THE NHCSL EXECUTIVE COMMITTEE UNANIMOUSLY APPROVED THIS RESOLUTION ON DECEMBER 3, 2019 AT ITS FALL MEETING IN SAN JUAN, PR.
THE NATIONAL HISPANIC CAUCUS OF STATE LEGISLATORS UNANIMOUSLY RATIFIED THIS RESOLUTION ON DECEMBER 5, 2019, AT THE ANNUAL MEETING IN SAN JUAN, PR.
 World Economic Forum, Chart of the day: These countries create most of the world’s CO2 emissions (June 2019). The US ranks lower in per capita emissions but, even then, it is among the top polluters. https://www.weforum.org/agenda/2019/06/chart-of-the-day-these-countries-create-most-of-the-world-s-co2-emissions/
 Climate Transparency, Brown To Green: The G20 Transition Towards A Net-Zero Emissions Economy (2019), p. 20. https://www.climate-transparency.org/wp-content/uploads/2019/11/Brown-to-Green-Report-2019.pdf
 See report by the Electric Coalition regarding Zero-Emission Vehicles (“ZEV”) state policy rankings, noting the existence of state-level incentives which help generate interest in, and stimulate demand for, electric vehicles. These incentives typically consist of tax credits as well as non-monetary incentives like
high-occupancy vehicle (HOV) lane access and preferred parking. (https://www.zevscorecard.com/wp-content/themes/ec/assets/doc/zev_state_policy_rankings_embargo_6_14_2018.pdf)
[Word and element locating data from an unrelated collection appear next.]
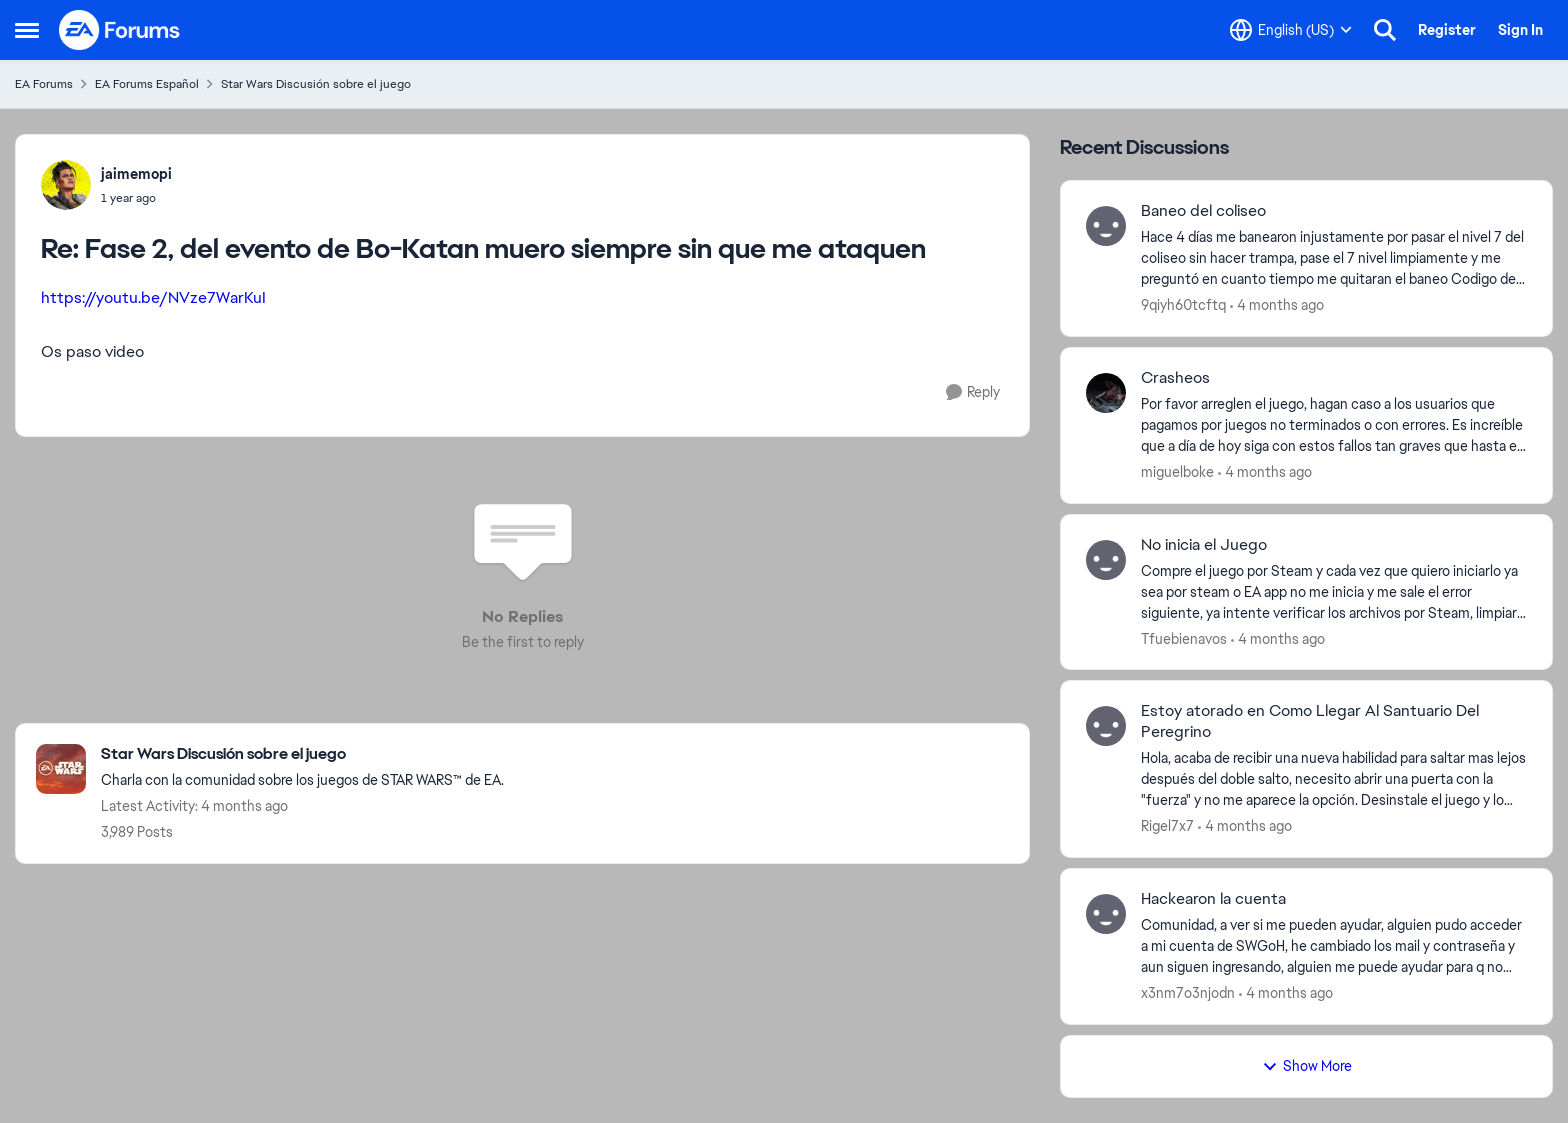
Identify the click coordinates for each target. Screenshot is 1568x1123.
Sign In (1520, 30)
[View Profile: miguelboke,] (1106, 393)
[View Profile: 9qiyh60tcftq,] (1106, 226)
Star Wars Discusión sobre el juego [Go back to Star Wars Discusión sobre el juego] (316, 84)
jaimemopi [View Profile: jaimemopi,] (136, 174)
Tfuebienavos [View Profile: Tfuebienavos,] (1184, 638)
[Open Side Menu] (27, 30)
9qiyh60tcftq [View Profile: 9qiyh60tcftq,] (1183, 305)
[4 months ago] (1277, 305)
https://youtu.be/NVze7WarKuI (153, 297)
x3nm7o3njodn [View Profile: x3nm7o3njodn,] (1188, 993)
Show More (1307, 1066)
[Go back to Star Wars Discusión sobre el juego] (302, 754)
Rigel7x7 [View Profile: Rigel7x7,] (1167, 826)
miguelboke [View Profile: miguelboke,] (1177, 472)
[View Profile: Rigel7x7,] (1106, 726)
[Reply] (973, 392)
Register (1447, 30)
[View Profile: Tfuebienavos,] (1106, 560)
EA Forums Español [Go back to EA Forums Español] (147, 84)
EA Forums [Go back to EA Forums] (44, 84)
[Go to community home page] (120, 30)
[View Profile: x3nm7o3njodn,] (1106, 914)
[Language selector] (1291, 30)
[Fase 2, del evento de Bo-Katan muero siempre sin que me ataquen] (136, 198)
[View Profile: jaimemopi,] (66, 185)
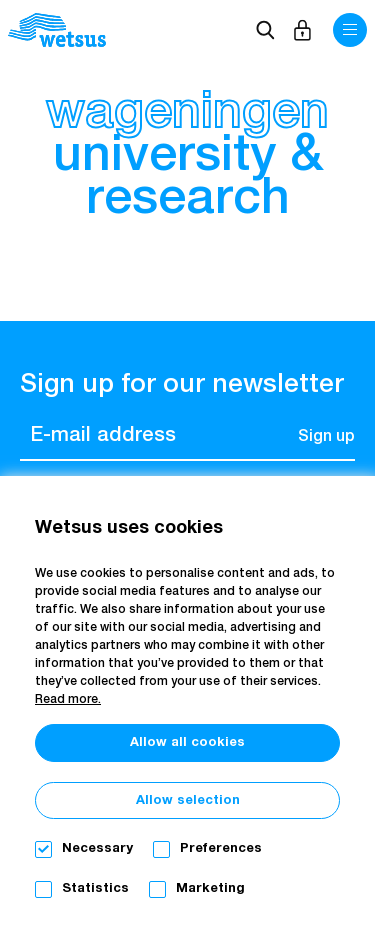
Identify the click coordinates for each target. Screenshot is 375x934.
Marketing (210, 888)
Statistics (95, 888)
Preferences (221, 848)
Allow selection (188, 800)
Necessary (97, 848)
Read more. (68, 700)
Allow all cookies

 A public authority has jurisdiction over the operation of an HOV facility pursuant to 23 U.S.C. § 166.
 For example, 26 U.S.C § 30D(d)(1) places numerous restrictions on qualifying vehicles, such as the requirement that the EV have a “gross weight rating of less than 14,000 pounds,” excluding a wide range of larger motor vehicles.
 In addition to modifying the manufacturing limitations on the credit for plug-in EVs, H.R. 2256 and S. 1094 also extend the phaseout period and eliminate the “24 percent for the 3rd and 4th calendar quarters of the phaseout period” language under 26 U.S.C § 30D(e).